The maid had dutifully handed her a chamber pot and despatched her to an upstairs drawing room.

This story illustrates that despite Pepys’ important job and high standing, his well-appointed London townhouse did not possess a loo befitting a great lady. All that money and not even a decent gurgler in the house.

The paucity of our ancestors’ sanitation arrangements is a subject which crops up in history repeatedly. London, especially, must have been incredibly stinky. It’s the late-17th century: the post-Plague churchyards are over-subscribed, the cesspits are overflowing and many people still empty their chamber pots out of the upstairs windows.

The River Thames is poisonous with human and industrial effluvium, while dead cats and other horrors regularly clog the central street drain (then called “the kennel”) as well as the notorious Fleet Ditch. The situation reaches its horrid zenith with the Great Stink of 1858.

Here, in high summer, the frightful miasma of inadequate sanitation forces Parliament to close off certain of its chambers.

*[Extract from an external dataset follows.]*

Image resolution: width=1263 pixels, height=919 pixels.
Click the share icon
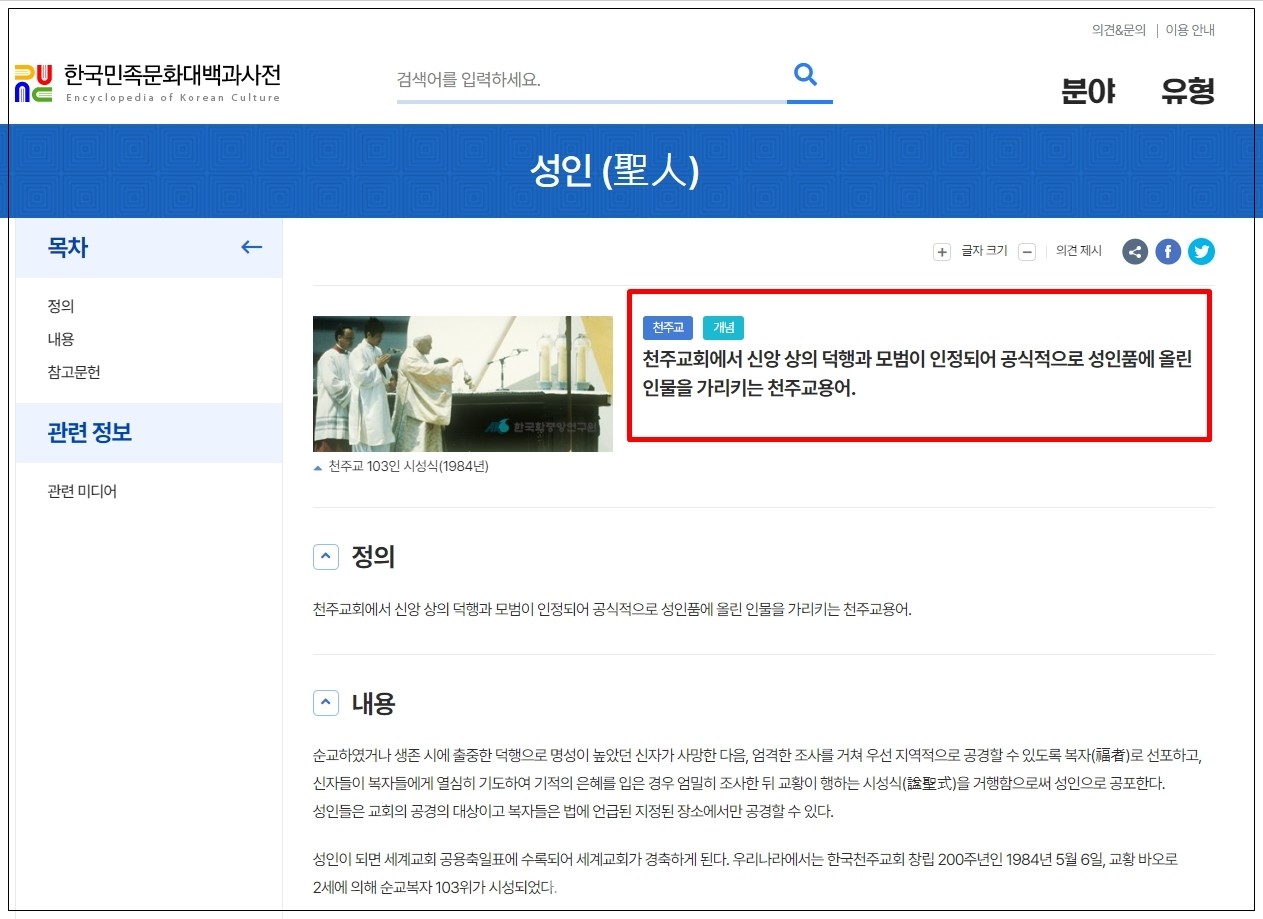1134,252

Four years earlier an outbreak of cholera in Soho had killed over 10,000 people in the space of a few weeks. What an embarrassment it must have been that, at the point of “Peak Empire” and for all England’s pomp and glory, its great capital honked like a midden.

Back in the 18th century, meanwhile, the violence and general drunken excess would make our spate of recent metropolitan murders look like a drive-by fruiting at Snape Maltings.

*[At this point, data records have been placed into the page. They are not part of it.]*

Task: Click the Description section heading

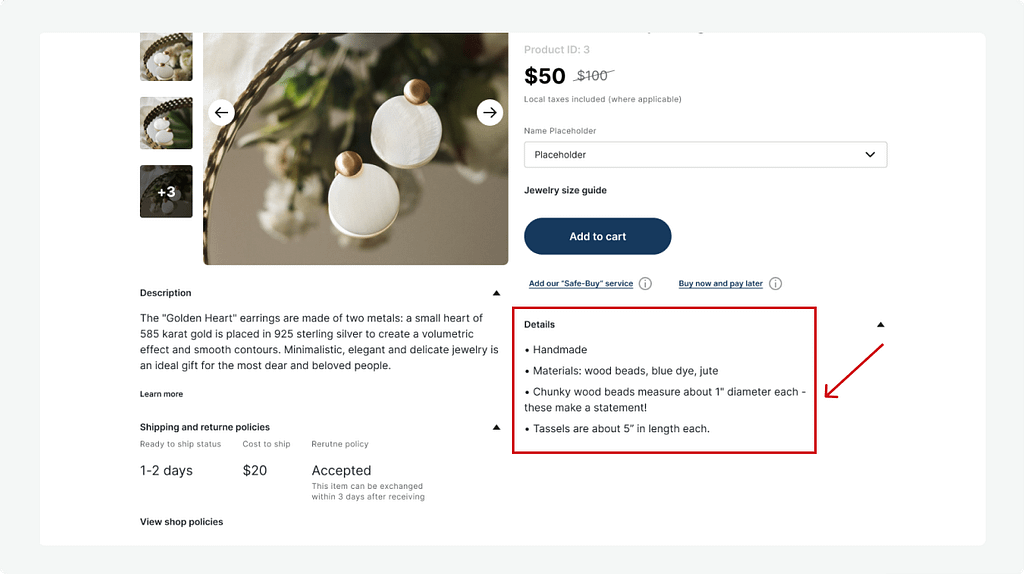Action: pos(165,293)
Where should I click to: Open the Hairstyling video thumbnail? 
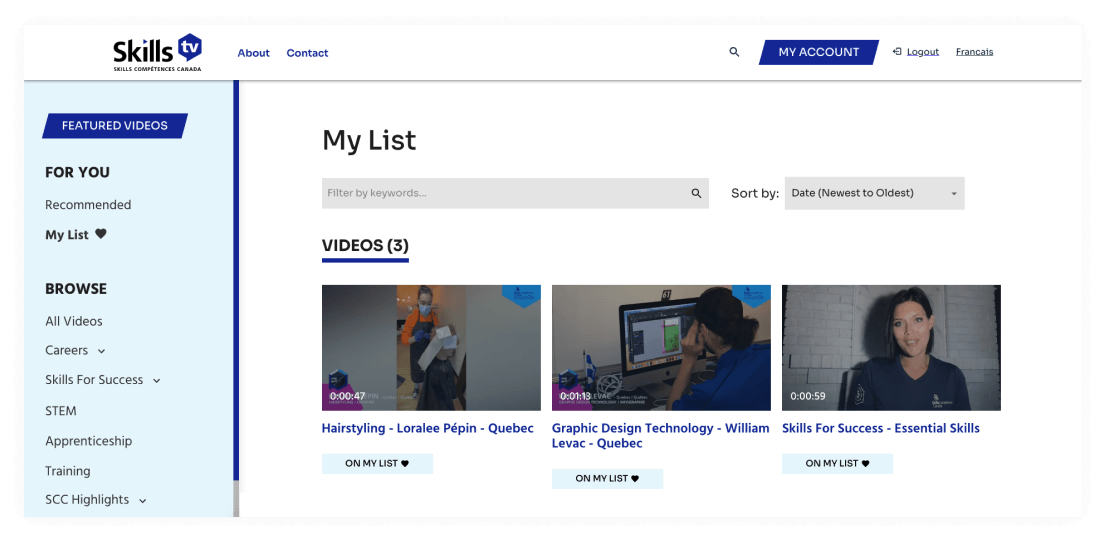tap(431, 347)
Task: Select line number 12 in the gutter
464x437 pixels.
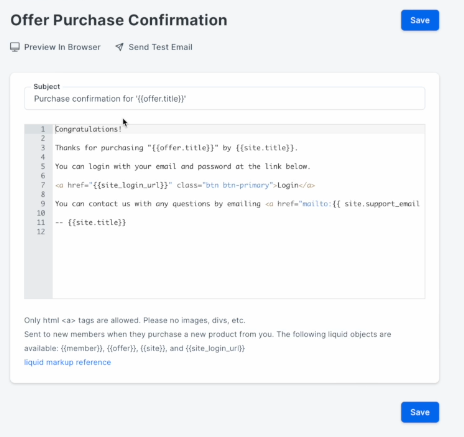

Your thugs and vandals back then, however, would be as likely to spring from the upper class as from the bootless and unflanneled.

In a club in Pall Mall, Lord Byron, grandfather of the poet, got in a bit of unpleasantness with his neighbour Mr Chaworth over who owned the most land. Byron stabbed Chaworth with a sword, mortally wounding him. Byron was arrested and spent three months in the Tower. He was found not guilty of murder but guilty of manslaughter. His Lordship pleaded Benefit of Clergy and got off.

Further along in the 18th century, I learned that Lord Barrymore liked nothing better after a night on the pop than to drive furiously into Surrey in his Phaeton, which was unusually high.

Passing through darkened hamlets during the small hours he would slash at the houses left and right with his whip, cracking their window panes.

Another of his hobbies was to go down to Vauxhall and start a riot. Who needs cocaine hoodies when you have well-bred yahoos?

As is usual, therefore, I return from my old books to the present day, having put recent bad news into some sort of proportion.